H.D. Craig continues mastery at speedway
In a night full of special features at the Hayden Speedway, it still came down to the regulars in the IMCA Modified class for the most excitement in Saturday’s Super Street Sprint.
The Modifieds started the main event with 12 cars, the most in a race all summer. Five yellows and seven lead changes later, H.D. Craig came away with his fifth main event win out of seven races this summer.
“It takes some patience and careful driving in a race like that,” he said. “Too many guys try to win it in the first two laps. The lap that matters is the last one.”
The thunder from 12 IMCA engines filled the night at the start at the race but after each yellow flag the field was reduced by at least one car. With three laps to go, the final yellow came out and seven cars remained at the restart.
Craig took over the lead with four to go and controlled the race after the final restart. He quietly moved up the pack after every restart and after a four-lap chase of Josh Nye, took the lead for the first time on lap 16.
Nye’s No. 00 and Rick Spangler’s No.18 came in with a photo finish for second and third. Initially Spangler was awarded second but after race officials reviewed a video, Spangler and Phil Goodwin were switched in the results. The ruling was that Goodwin was incorrectly forced to go to the back of the pack after he and Spangler ran into each other.
While the modified main event involved the closest action, the Speedway has a new speed champion.
A group of cars in the Dwarf Class came to Hayden from Vernal, Utah Saturday. Not only were the tiny cars the brightest on the track, but they clocked times faster than the modified racers during the night. Monte Morris was the fastest of the fast, winning both the heat and main event races in his No. 81 car.
For the most part, the other classes had winners decided with more than five laps to go in the main event.
The biggest surprise of the night was Troy Goodson’s sudden departure from the Super Street race. Goodson, who has dominated the Supers for several years, was leading by half a lap when he hit a rail and immediately left the track. Troy Kurth of Glenwood Springs was the benefactor of Goodson’s misfortune.
“I guess (Goodson) tore the sidewall of a tire,” Kurth said. “I had some bad breaks with the pin falling out of my break pedal and I broke a shock but I guess I had a little good luck tonight.”
In the Street Stocks, Samantha Johnston cruised the last six laps after a restart for the win, but it didn’t come easy.
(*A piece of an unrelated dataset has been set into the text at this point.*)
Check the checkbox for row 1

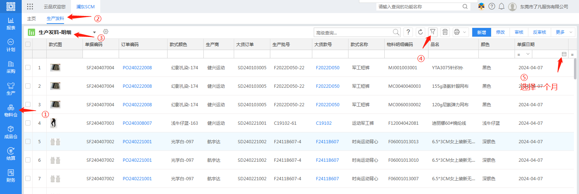click(x=28, y=67)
The nine-car main event made for some interesting moments when the lead pack of four cars started to lap the competition. The leaders were dodging in and out of the slower cars and Johnston, who led the whole race, was able to navigate the quickest.
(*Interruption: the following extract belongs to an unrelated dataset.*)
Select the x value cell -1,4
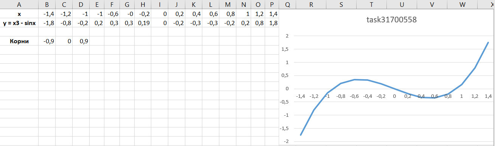Image resolution: width=495 pixels, height=146 pixels. point(47,14)
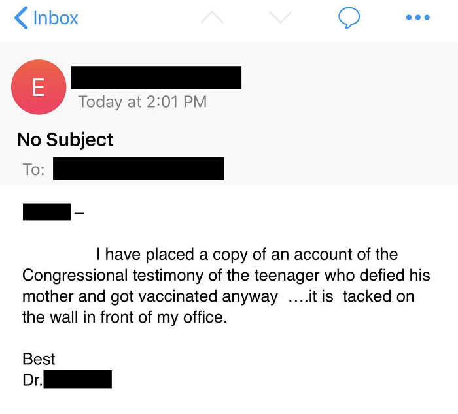Viewport: 458px width, 414px height.
Task: Click the line 'I have placed a copy'
Action: tap(247, 254)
In the Ultra Mini class Steve Bethka of Grand Junction had a large lead throughout the race but a restart with six laps left gave Ed Hatch a chance to challenge. Hatch came within half a car length twice but couldn’t catch Bethka.
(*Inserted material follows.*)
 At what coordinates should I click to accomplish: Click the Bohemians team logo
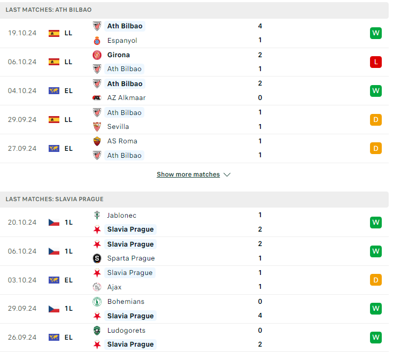pos(97,302)
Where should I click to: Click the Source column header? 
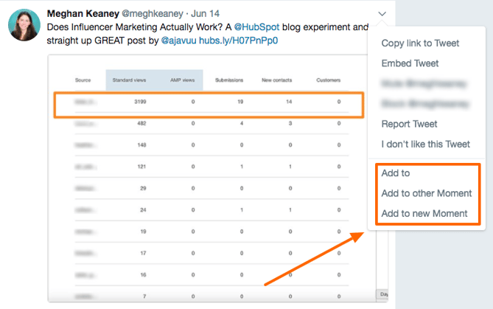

“I love this track and it was worth the drive,” said Bethka, who normally races at the Olathe track. “We’re having so many problems with our track, it’s really, really nice to have a track like this to race on. I’ll have to tell some friends.”
Maybe some of his friends can come and give Matt Hoffman a challenge in the Mini Stock Class. Hoffman and his No. 13 continue to dominate the Mini stocks. Despite the best efforts of Steve Wilson and rookie driver Kim Owens, Hoffman swept the heat and main event again in the minis.
Before the main events, the Speedway hosted three cars in its first-ever demolition derby.
Opie Smith and his Lincoln Towncar survived a serious beating to the trunk to win the inaugural derby. The demolition derby went so well it will happen again in two weeks.
That will be when the Speedway opens its gates again for the Pro Stock Powerhouse Aug. 20.